The final issue is whether the patent system is serving its primary function of providing a framework of protection within which scientists can carry out research and development for the benefit of the public.

A line has to be drawn between allowing too much to be protected and failing to provide the bioscience industry with the support mechanism it needs to produce beneficial new products.

In the same week as the Tony Blair and Bill Clinton statement that free access to the basic results of the Human Genome Project was desirable, Sir Aaron Klug and Bruce Alberts (presidents of the Royal Society and of the United States National Academy of Sciences respectively) also published a joint statement.
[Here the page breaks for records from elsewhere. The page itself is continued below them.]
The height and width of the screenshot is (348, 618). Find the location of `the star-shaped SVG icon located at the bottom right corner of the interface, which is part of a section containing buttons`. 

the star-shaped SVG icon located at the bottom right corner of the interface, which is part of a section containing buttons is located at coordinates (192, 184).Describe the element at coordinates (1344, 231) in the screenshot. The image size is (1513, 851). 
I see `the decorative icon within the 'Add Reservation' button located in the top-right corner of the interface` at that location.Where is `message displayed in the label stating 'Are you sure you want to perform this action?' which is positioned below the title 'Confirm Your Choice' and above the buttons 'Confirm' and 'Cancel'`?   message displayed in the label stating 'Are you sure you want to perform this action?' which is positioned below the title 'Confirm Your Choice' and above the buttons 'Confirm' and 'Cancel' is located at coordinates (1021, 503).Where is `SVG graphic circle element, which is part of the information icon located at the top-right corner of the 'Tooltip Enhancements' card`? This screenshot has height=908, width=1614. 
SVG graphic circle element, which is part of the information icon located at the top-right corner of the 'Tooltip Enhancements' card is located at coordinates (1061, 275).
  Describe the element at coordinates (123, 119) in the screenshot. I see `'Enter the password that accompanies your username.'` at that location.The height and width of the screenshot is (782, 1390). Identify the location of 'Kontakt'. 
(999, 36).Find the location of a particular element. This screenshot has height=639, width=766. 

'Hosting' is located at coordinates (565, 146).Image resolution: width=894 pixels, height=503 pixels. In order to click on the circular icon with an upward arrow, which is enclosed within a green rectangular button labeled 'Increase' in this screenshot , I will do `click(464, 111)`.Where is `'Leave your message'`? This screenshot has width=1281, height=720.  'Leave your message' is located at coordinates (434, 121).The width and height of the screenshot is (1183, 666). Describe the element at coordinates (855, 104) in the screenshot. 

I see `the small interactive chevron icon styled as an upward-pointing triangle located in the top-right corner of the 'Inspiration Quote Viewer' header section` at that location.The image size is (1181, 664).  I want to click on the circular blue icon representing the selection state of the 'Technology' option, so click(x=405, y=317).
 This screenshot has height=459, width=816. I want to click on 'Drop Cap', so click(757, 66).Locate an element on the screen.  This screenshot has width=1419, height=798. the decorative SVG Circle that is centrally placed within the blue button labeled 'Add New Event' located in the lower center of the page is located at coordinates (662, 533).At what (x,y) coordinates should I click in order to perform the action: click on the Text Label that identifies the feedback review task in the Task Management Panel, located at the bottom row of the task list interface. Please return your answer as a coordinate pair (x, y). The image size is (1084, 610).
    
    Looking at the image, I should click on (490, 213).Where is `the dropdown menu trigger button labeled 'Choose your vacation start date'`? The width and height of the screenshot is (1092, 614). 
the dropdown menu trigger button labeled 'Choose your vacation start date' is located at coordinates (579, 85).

In asking what type of patent protection makes sense in order to realise the potential public benefits of the project they stated that it is "critical that the benefits to the public be at least reasonably commensurate" to the reward the inventor obtains via a patent and that the grant of patents "to any portion (of the human genome) should be regarded as extraordinary - and should occur only when new inventions are understood to confer benefits of comparable significance for humankind".

Sadly this does not appear to be current patent practice, and it is doubtful whether the term extraordinary could be applied to either the grant or the invention.

Instead, commercial interests appear to be driving the extension of patent protection to bioscience. The European Union directive on the Legal Protection of Biotechnological Inventions being implemented in the United Kingdom, which permits patents over human genetic material provided the invention constitutes more than the simple discovery of genetic information, has been established to encourage investment in the biotechnology industry.

The question that remains is whether we are prepared to accept commercial diktat as sufficient justification for the extension of patent law on the basis that the material protected may, or may not, ultimately provide a public benefit.

I would argue that we should not and that governments should look beyond the economic interests of an industry that wants to sell back to us that which could be regarded as common property, before engaging in a course of action that should ensure that the interests of all are served.

Margaret Llewelyn is senior lecturer in law at the University of Sheffield and deputy director of the Sheffield Institute for Biotechnology Law and Ethics.